Overseas demand for Irish manufactured goods dwindled in April, just two months before key trade partner the UK votes on its future relationship with the EU.

Demand for Irish exports slows

Latest data from specialist bank Investec Ireland shows that the manufacturing sector saw the slowest rise in new customer orders in nearly two and a half years in April.

The sluggishness was most acute in the export sector, with new export orders expanding only marginally in the month.

A general weakening in demand in international markets was blamed for the underwhelming performance.

Seen as the chief barometer of health for the sector, Investec’s manufacturing purchasing managers’ index (PMI) showed a reading of 52.9 points for April; down from a reading of 54.9 for March. While any reading above the neutral 50 point mark denotes an industry in growth mode, the reading marked the weakest for the sector since November 2013.

Despite the disappointing month, Investec remained upbeat as staff hiring levels continued.

“While the rate of expansion in the employment index [firms hired more staff in April for the 34th straight month] has slowed to its weakest seen in 2016 so far, the ongoing increase in hiring activity suggests that Irish manufacturing firms expect that the current softness in new orders may not prove enduring,” said Investec Ireland’s chief economist Philip O’Sullivan.

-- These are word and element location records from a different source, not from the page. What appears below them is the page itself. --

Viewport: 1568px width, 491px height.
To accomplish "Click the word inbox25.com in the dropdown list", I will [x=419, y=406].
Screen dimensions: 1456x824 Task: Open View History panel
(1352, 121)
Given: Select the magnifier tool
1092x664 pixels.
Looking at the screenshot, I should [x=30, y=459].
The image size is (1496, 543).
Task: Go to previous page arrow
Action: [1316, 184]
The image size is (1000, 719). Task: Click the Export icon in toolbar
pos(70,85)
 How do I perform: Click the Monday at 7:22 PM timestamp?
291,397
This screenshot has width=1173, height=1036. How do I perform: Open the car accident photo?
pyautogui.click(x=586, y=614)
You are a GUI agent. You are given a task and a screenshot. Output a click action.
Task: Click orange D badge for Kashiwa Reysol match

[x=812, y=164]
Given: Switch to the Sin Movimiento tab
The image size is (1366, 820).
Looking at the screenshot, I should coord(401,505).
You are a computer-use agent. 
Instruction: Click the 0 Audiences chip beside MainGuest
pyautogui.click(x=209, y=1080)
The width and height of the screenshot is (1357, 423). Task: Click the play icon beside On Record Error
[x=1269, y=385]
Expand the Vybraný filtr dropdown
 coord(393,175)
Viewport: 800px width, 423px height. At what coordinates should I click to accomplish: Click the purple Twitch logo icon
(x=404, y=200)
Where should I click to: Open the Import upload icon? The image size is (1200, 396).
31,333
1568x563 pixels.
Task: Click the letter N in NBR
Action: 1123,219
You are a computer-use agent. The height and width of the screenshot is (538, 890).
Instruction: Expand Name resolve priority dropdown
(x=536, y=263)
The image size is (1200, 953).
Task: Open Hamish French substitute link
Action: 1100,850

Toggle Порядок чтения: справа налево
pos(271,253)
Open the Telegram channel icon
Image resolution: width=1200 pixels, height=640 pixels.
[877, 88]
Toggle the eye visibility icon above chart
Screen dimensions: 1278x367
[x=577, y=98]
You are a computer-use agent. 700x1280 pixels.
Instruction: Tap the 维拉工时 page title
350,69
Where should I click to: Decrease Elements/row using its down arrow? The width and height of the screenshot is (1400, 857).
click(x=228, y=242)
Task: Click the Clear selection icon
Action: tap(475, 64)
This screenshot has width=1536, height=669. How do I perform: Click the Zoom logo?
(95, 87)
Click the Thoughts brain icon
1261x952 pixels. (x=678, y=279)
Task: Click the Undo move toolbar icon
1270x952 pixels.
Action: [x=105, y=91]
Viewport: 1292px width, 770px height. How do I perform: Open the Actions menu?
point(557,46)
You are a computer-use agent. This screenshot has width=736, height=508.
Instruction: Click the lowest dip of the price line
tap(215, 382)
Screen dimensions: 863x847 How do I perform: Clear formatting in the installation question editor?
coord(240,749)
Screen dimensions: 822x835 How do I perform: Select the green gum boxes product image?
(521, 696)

However, he warned: “With that being said, we think the second quarter is likely to prove to be a tricky period for many Irish manufacturing firms ahead of June’s EU referendum in the UK — the destination for roughly one-seventh of Irish merchandise exports.

"In this regard, firms should give careful consideration to strategies designed to provide some protection in the event of further sharp moves in the currency and/or commodity markets.”

Investec‘s PMI came a day after corresponding manufacturing sector data for the rest of the eurozone painted a mixed picture for the region.

The surveys painted a mixed picture of the wider economy.

Manufacturing growth was strong in Italy and Spain last month and Germany showed signs of reviving, but activity in France contracted at the steepest rate in a year.

Markit’s manufacturing PMI for the eurozone rose to just 51.7 from March’s 51.6, slightly better than an earlier flash estimate of 51.5.